Cambridge MP Daniel Zeichner spoke in a debate about the impact of Brexit on science and research, and called upon the Government to provide non-UK EU nationals working in science with reassurance – and say they can stay.
According to the Royal Society there are 31,000 non-UK EU citizens working in research and academia in the UK. The Babraham Institute in Cambridge says nearly a third of their employees and visiting researchers are non-UK EU nationals. These EU nationals are undertaking vital work across the UK to tackle global challenges and improve people's lives. Mr Zeichner warned against a significant brain drain that could occur if these people are forced to leave, or if they feel the UK is no longer an attractive place to live and work.
Evidence suggests that the EU researchers the UK attracts are at the top of their fields; more than half of European Research Council consolidator grant recipients in the UK in 2014 were non-UK EU. But EU citizens being required to apply for a visa to work in UK universities poses a risk to universities' ability to recruit and retain high-quality staff.
Mr Zeichner raised the importance of access to EU funding sources, and collaboration with researchers across Europe, for UK scientific growth.

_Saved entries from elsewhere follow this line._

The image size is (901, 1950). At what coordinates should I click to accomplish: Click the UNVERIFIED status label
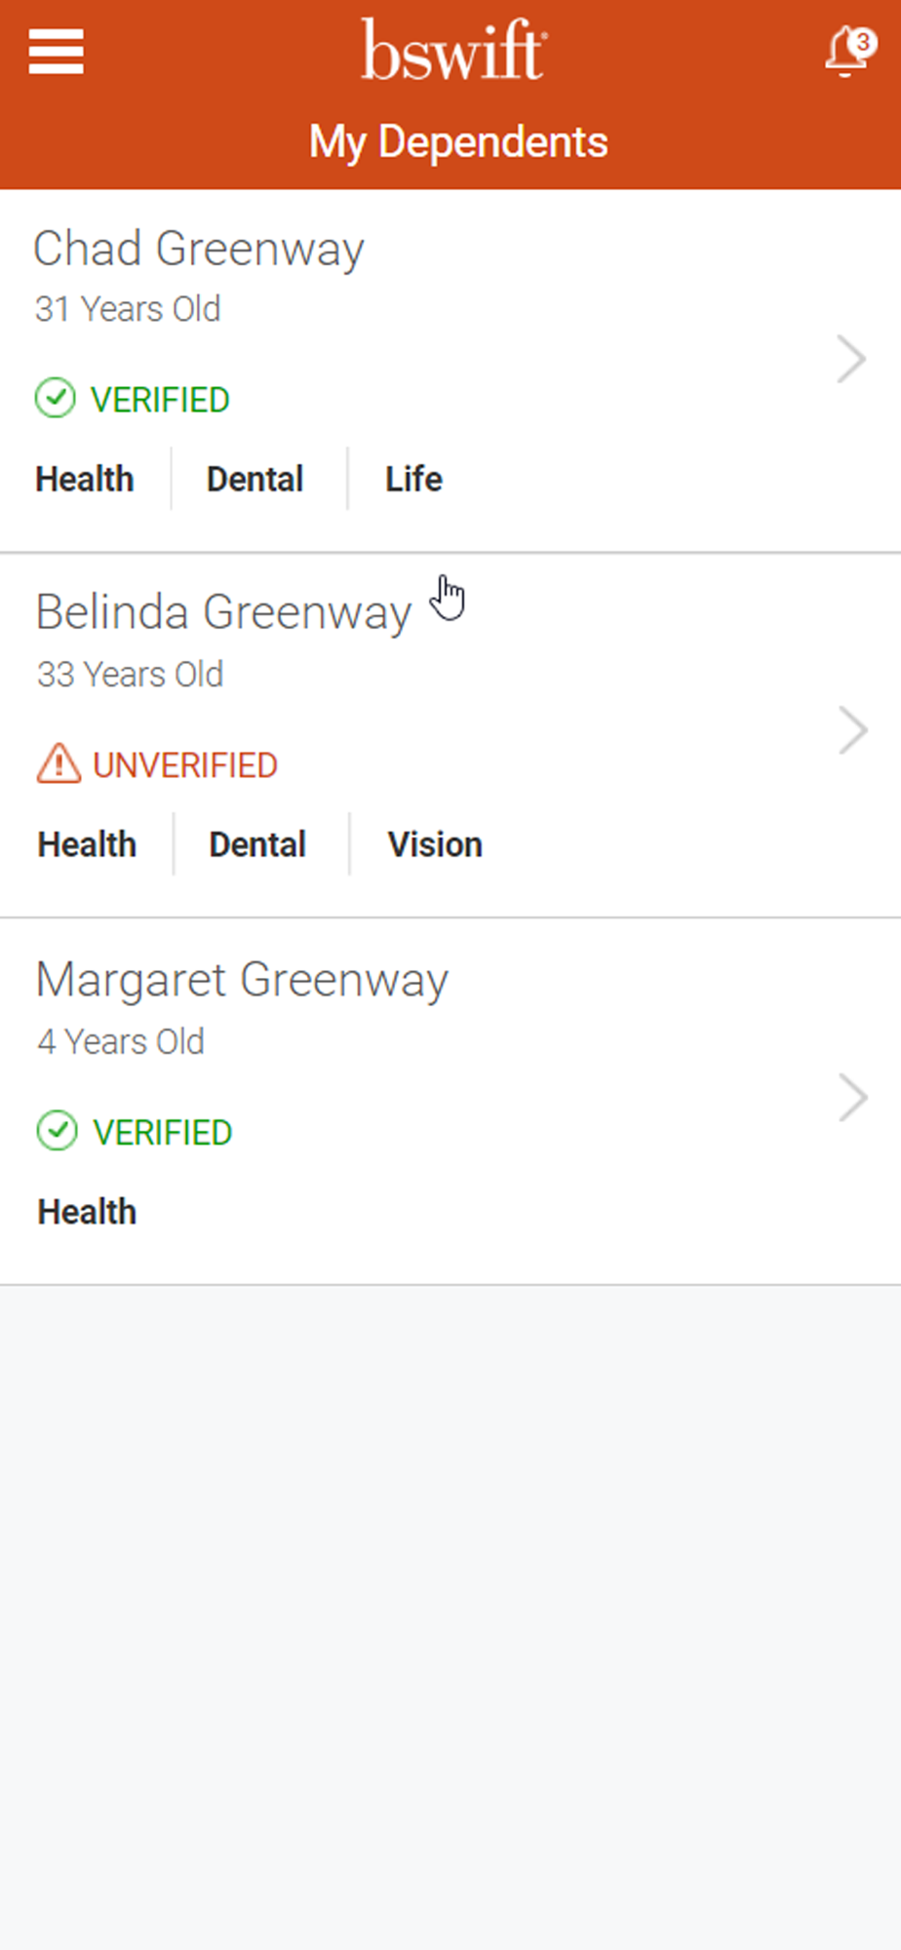(185, 765)
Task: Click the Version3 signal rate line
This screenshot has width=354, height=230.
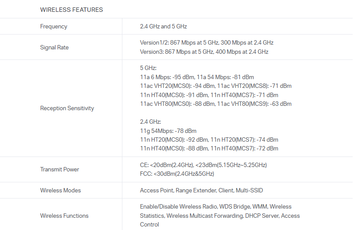Action: point(204,52)
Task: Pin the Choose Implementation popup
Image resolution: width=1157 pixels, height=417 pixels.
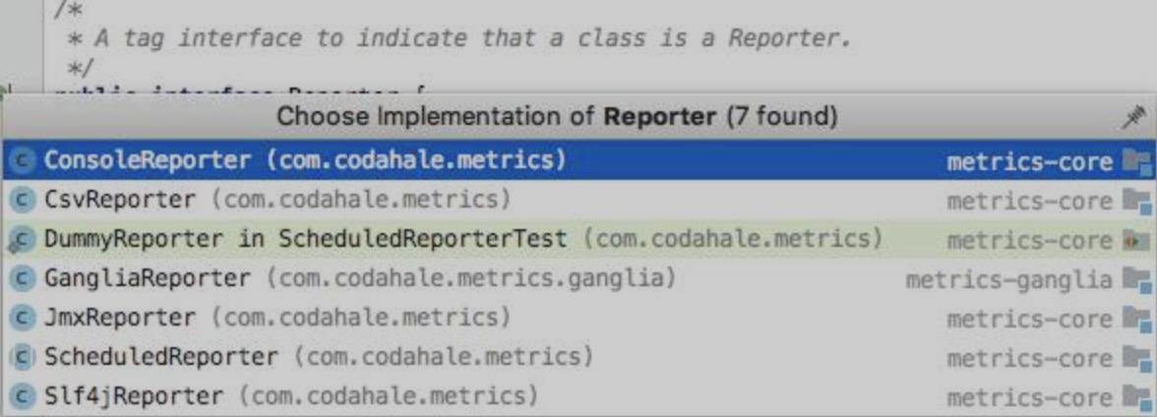Action: tap(1134, 118)
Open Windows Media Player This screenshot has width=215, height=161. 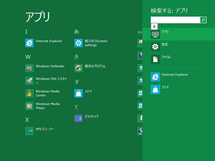pyautogui.click(x=29, y=106)
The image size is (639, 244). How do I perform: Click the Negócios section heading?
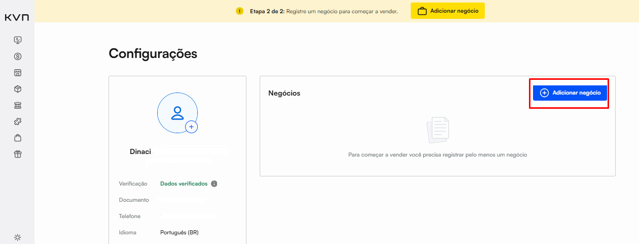[x=284, y=93]
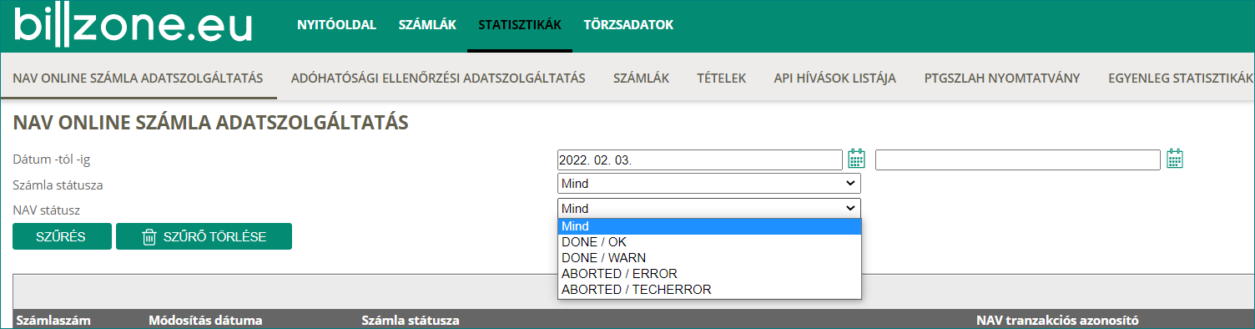The image size is (1255, 329).
Task: Click the Szűrés button
Action: tap(62, 236)
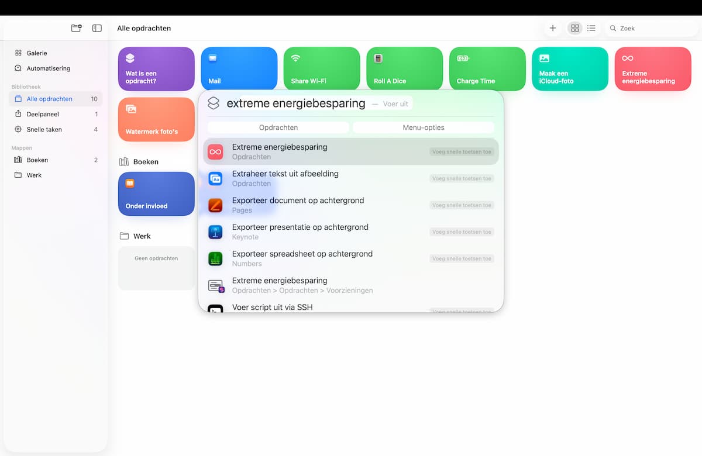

Daniel Zeichner MP said: "There are many non-UK EU scientists working in and around Cambridge feeling very anxious – the Government must end the uncertainty they are facing and tell them they are welcome here. Scientific discovery knows no borders, so talented people – and their ideas – must be allowed to flow freely. Maintaining researcher mobility, and refusing to create barriers to internationalism, must be a priority in Brexit negotiations."